YOUR TASK -> Please rewrite the listing from the line with "Where should I click to: Open" up to and including its final line, changing "debugger panel" to "console panel" and keeping everything else the same.

[Listing for pointing to text and elements]
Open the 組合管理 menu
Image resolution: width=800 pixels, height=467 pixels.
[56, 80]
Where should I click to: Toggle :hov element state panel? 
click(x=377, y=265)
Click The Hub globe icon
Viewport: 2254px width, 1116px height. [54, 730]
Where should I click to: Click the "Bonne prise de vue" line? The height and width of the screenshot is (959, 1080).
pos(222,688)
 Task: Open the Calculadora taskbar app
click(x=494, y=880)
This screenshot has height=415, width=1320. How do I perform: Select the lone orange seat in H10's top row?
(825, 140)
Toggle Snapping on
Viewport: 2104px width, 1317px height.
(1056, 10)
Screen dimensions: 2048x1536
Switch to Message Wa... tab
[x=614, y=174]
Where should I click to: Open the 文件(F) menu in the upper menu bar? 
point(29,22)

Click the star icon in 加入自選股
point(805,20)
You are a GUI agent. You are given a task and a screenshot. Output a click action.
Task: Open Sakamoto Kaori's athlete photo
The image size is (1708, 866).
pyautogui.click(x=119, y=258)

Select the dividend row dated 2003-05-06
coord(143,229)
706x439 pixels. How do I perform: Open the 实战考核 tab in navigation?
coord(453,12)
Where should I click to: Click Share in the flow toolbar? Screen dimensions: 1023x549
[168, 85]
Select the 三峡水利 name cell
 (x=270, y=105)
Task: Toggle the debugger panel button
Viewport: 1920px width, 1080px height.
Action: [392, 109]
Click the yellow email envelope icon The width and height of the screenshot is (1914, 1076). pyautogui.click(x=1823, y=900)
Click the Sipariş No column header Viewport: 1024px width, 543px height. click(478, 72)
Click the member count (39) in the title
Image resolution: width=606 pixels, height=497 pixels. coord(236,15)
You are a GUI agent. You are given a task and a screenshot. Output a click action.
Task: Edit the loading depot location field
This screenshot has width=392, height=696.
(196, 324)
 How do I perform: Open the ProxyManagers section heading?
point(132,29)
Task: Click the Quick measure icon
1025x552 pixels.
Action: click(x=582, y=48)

COMPLETE ANSWER ->
Where should I click to: Open the 文件(F) menu in the upper menu bar? 
point(29,22)

Click the star icon in 加入自選股
point(805,20)
You are a GUI agent. You are given a task and a screenshot. Output a click action.
Task: Open Sakamoto Kaori's athlete photo
The image size is (1708, 866).
pyautogui.click(x=119, y=258)

Select the dividend row dated 2003-05-06
coord(143,229)
706x439 pixels. How do I perform: Open the 实战考核 tab in navigation?
coord(453,12)
Where should I click to: Click Share in the flow toolbar? Screen dimensions: 1023x549
[168, 85]
Select the 三峡水利 name cell
 (x=270, y=105)
Task: Toggle the console panel button
Viewport: 1920px width, 1080px height.
Action: [392, 109]
Click the yellow email envelope icon The width and height of the screenshot is (1914, 1076). pyautogui.click(x=1823, y=900)
Click the Sipariş No column header Viewport: 1024px width, 543px height. click(478, 72)
Click the member count (39) in the title
Image resolution: width=606 pixels, height=497 pixels. coord(236,15)
You are a GUI agent. You are given a task and a screenshot. Output a click action.
Task: Edit the loading depot location field
This screenshot has width=392, height=696.
(196, 324)
 How do I perform: Open the ProxyManagers section heading?
point(132,29)
Task: Click the Quick measure icon
1025x552 pixels.
Action: click(x=582, y=48)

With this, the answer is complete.